### What is needed
Your answer must be every line of the data that holds the string "computer".

### Input data
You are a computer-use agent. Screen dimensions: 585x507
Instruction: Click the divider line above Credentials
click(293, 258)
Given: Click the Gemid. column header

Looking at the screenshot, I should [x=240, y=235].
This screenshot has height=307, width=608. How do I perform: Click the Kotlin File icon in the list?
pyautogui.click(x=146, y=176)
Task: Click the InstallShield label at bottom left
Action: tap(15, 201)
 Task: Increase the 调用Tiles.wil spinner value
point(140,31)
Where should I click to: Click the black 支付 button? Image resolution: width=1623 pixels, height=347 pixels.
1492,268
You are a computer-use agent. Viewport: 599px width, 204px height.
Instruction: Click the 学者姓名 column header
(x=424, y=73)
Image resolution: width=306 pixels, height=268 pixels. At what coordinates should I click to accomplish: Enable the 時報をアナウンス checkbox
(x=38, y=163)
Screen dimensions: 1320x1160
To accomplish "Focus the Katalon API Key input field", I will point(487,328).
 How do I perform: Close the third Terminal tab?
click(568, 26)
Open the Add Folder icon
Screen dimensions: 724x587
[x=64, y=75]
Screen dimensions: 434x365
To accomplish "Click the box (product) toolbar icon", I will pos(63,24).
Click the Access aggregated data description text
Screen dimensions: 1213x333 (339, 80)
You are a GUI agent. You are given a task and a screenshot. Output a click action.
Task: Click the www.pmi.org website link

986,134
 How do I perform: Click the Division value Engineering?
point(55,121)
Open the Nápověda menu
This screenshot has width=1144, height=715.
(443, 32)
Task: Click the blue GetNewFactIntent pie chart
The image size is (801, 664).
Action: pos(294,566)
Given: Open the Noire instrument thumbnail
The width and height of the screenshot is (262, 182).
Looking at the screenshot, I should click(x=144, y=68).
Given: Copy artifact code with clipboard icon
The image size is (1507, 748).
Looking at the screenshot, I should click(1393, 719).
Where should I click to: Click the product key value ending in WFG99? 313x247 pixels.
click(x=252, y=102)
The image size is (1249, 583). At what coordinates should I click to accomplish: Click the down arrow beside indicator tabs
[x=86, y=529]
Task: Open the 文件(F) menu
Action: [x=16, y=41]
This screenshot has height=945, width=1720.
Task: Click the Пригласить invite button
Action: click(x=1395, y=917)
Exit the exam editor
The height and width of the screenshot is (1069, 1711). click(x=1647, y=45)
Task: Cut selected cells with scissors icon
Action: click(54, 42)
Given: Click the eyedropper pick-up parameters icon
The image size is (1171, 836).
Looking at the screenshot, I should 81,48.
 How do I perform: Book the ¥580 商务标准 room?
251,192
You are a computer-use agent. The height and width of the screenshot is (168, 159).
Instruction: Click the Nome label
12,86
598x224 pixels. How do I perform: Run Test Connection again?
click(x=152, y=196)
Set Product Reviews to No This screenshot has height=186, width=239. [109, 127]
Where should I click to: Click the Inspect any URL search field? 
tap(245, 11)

### Exercise answer
You are a computer-use agent. Screen dimensions: 585x507
You are a computer-use agent. Viewport: 599px width, 204px height.
You are a computer-use agent. The height and width of the screenshot is (168, 159).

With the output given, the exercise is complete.